YOKOTA AIR BASE, Japan – During the height of Operation Tomodachi, Army Staff Sgt. Rakesha Wells pulled double duty for weeks.
Like many servicemembers in the wake of the March 11 earthquake and tsunami in Japan, Wells worked countless hours supporting the massive U.S. military relief effort. But she didn’t stop helping once her work day ended.
Wells, an official messenger for the Defense Courier Service, would then put in another eight hours with the Yokota Red Cross.
“I find joy from helping other people. It gives me energy,” said Wells. “You can be tired and still have a smile.
“We all have a responsibility to help one another,” said Wells, one of several troops and civilians recognized Wednesday night by the Yokota Red Cross.

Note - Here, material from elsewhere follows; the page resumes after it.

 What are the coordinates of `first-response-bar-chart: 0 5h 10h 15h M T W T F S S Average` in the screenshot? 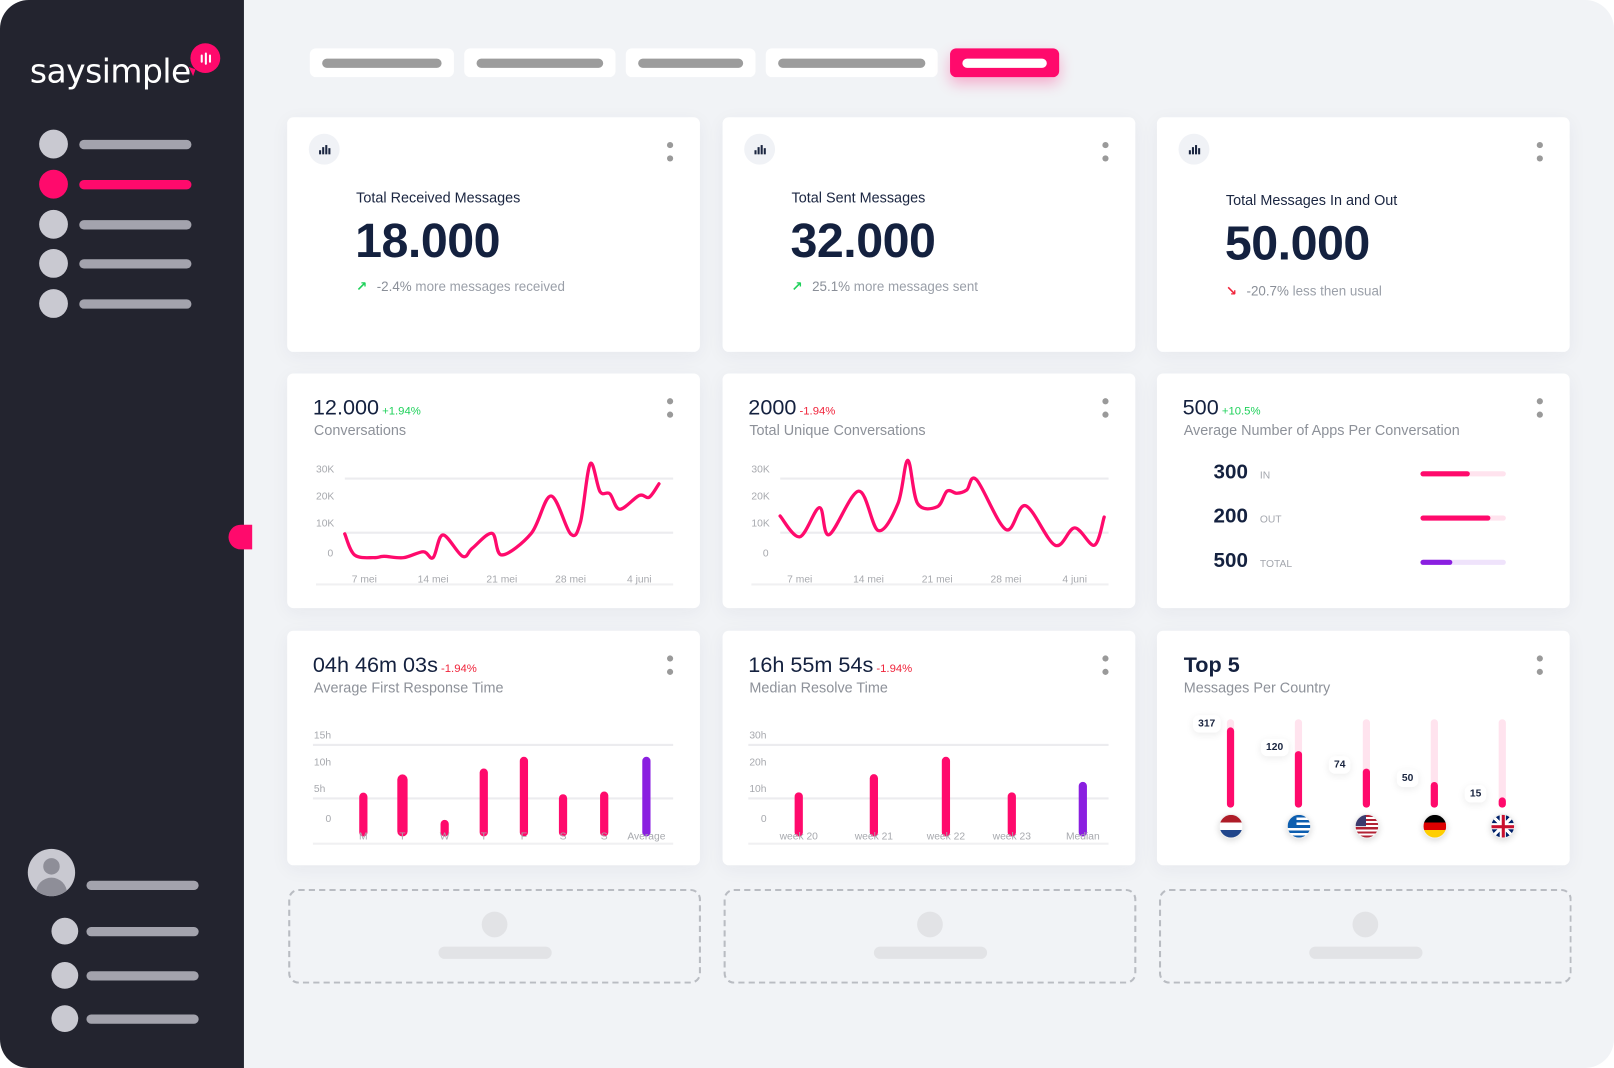 It's located at (493, 788).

As headquarters for Operation Tomodachi and a hub for aid delivery and the voluntary evacuation of military dependents, Yokota’s Red Cross provided crucial assistance to the military during the crises, base commander Col. Otto Feather said during the event.

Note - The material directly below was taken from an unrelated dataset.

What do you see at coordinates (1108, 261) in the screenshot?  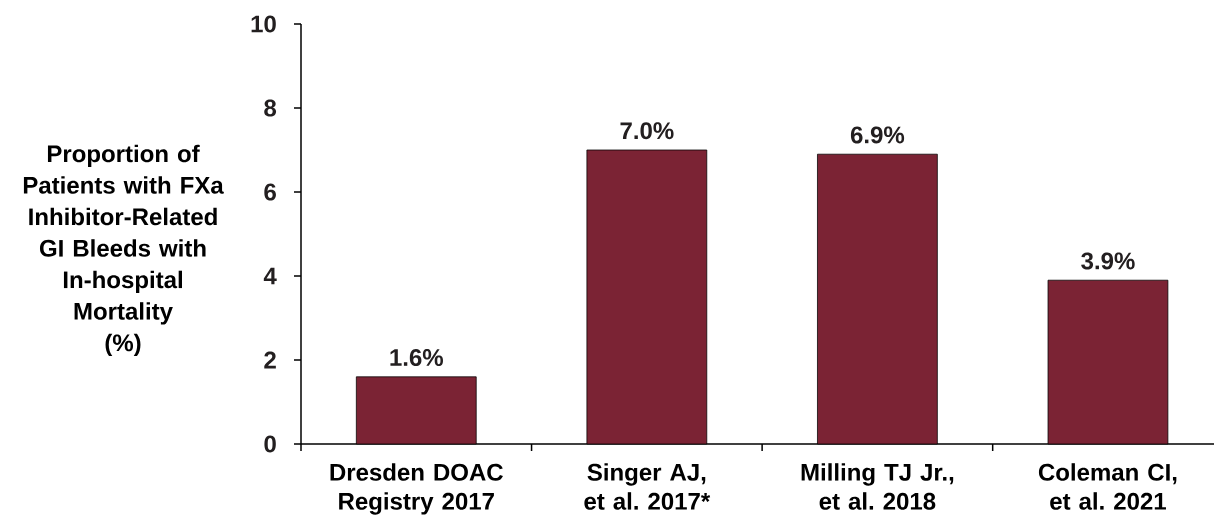 I see `data-label: 3.9%` at bounding box center [1108, 261].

“You are proof positive that with good will and a sense of purpose you can achieve anything,” said Feather, himself a longtime Red Cross volunteer.
The Yokota chapter swelled with 433 volunteers — more than four times its regular crew of do-gooders — during March and April and clocked 8,800 hours of community service during that time, said station chief Mary Basiliere, one of two paid Red Cross staff at Yokota.
“It’s amazing the number of people who came out to help when many of them were going through so much themselves,” she said.
Volunteers began pouring into the venerable organization – chartered in the U.S. by Congress to assist the U.S. military – shortly after the earthquake struck.
Yokota Red Cross volunteers set up and ran a shelter for hundreds of airline passengers who were stranded at Yokota overnight after their commercial planes were diverted from landing at Narita International Airport after the earthquake struck.
They did the same thing for thousands of military dependents from nearby Camp Zama, Naval Air Facility Atsugi and Yokosuka Naval Base who transitioned through Yokota on evacuation flights out of Japan. They also cleaned temporary housing units for the 1,300 additional personnel who came to Yokota during Operation Tomodachi, ran a 24-hour canteen, helped evacuees with travel paperwork and organized a concert that raised $24,000 for relief efforts.
The Yokota Red Cross, like those at U.S. military bases elsewhere in Japan, confined its efforts to the base at the request of its Japanese Red Cross counterparts, officials said.
Still, the experience was powerful enough to move Air Force wife Cailee Dziamski to take on a tougher assignment with Red Cross when she returns to the U.S. soon.
She expects to deploy with a Red Cross team to the southern U.S. to assist with storm relief efforts from her hometown of Buffalo, N.Y., later this summer.
“Volunteering is intoxicating,” said Dziamski. “Just knowing that you helped one person is enough to keep you going for days.”